不知刻(きざまず)の砂時計と、
       熔けゆく鉄秒針








 生活感の薄い部屋の中、パソコンデスクの周りだけが妙に人くさい。
 男はデスクの前に陣取ったきり、そこに埋め込まれてでもいるように、中々動かず、じっとパソコン画面を睨んでいた。
 ワードが起動されている画面は、ここ数時間、ほとんど白紙の状態が続いていた。
 否。正確に言うならば、わずかな量の文章が、現われては消えるという動作を繰り返していた。
 ヘッドホンからは、微量の音楽が流れ続けている。
 無機質に刻まれる時計の秒針音が、音楽のリズムを強引に突き破って耳の奥を刺してきていた。
 ――秒針音を消すために、音楽をかけているというのに。

『その時私は、わが目を疑った。そこにあったものは、いくつもの……』

 ……Delete、Delete、Delete、

『その時私は、わ……』

 ……Delete。

 どれほどの時間が過ぎたか。
 キーボードに乗せられていた男の手が、ついに諦めたのか、デスクの下へとずり落ちた。
 座椅子に体重を預け、顔を上向ける。その拍子に、ヘッドホンが耳から外れる。
 同時に、秒針音がやたらと大きく聞こえ始めた。
「ああ、やだね……。時間まで俺を追いたてやがる」
 男は苦笑し、肺の奥で重く凝っていた空気を吐き出す。
 気だるげにマウスを操作して、書きかけの文章を保存し、パソコンの電源を落とす。
 それから、キーボードのすぐ横に置いていた携帯電話を手に取り、一夜ぶりに電源を入れた。
 小さな画面が明るくなる。
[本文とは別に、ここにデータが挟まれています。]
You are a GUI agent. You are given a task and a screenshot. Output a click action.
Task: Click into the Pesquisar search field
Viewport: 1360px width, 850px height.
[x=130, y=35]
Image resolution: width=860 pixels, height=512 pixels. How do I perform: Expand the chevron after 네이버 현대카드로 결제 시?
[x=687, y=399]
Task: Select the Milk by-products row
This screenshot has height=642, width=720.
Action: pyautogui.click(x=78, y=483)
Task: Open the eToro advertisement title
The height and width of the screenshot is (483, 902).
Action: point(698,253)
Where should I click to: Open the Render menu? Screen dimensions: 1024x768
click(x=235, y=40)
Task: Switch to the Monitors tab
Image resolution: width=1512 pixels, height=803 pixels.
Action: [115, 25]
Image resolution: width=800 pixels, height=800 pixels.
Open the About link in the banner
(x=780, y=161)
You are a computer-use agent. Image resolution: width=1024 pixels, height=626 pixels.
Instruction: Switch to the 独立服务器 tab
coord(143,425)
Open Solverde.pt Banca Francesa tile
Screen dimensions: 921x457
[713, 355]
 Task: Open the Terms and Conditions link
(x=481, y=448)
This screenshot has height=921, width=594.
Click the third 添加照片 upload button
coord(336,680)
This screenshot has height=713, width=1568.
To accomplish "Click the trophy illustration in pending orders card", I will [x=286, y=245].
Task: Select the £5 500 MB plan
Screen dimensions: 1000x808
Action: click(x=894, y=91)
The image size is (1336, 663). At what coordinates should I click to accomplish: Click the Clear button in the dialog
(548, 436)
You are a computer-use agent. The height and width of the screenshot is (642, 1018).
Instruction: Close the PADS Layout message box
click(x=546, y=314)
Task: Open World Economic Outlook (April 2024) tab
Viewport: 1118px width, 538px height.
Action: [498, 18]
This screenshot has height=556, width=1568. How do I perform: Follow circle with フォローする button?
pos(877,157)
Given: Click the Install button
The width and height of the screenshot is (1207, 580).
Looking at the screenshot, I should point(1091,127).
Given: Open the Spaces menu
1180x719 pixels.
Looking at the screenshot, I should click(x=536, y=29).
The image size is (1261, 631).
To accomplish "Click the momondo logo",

表示された時刻は、午前五時三十二分。
 男が窓のほうを向くと、夜明け近くの空の明るさが、カーテン越しにも確認できた。
 ――道理で、カラスが煩くなり始めたわけだ。
 携帯電話をパソコンの隣に戻す。伸ばした腕がきしんだ。
「……昼まで、寝るかな」
 長時間のデスクワークで硬くなった体を、意識に引きずらせ、男はようやく立ち上がった。
 電源を落としていた分のメールを受信し、携帯電話が震えたが、彼は構わず寝室に向かった。
 原稿進行状態を確認するための、編集者からのメールだろう。
「俺なんかに催促したって、意味ないだろうによ」
 どうせ、たいして売れやしないのだから。
 寝室に入り、寝巻きに着替えもせず、ベッドに倒れこむ。
 寝息を立て始めるまでに、そう時間はかからなかった。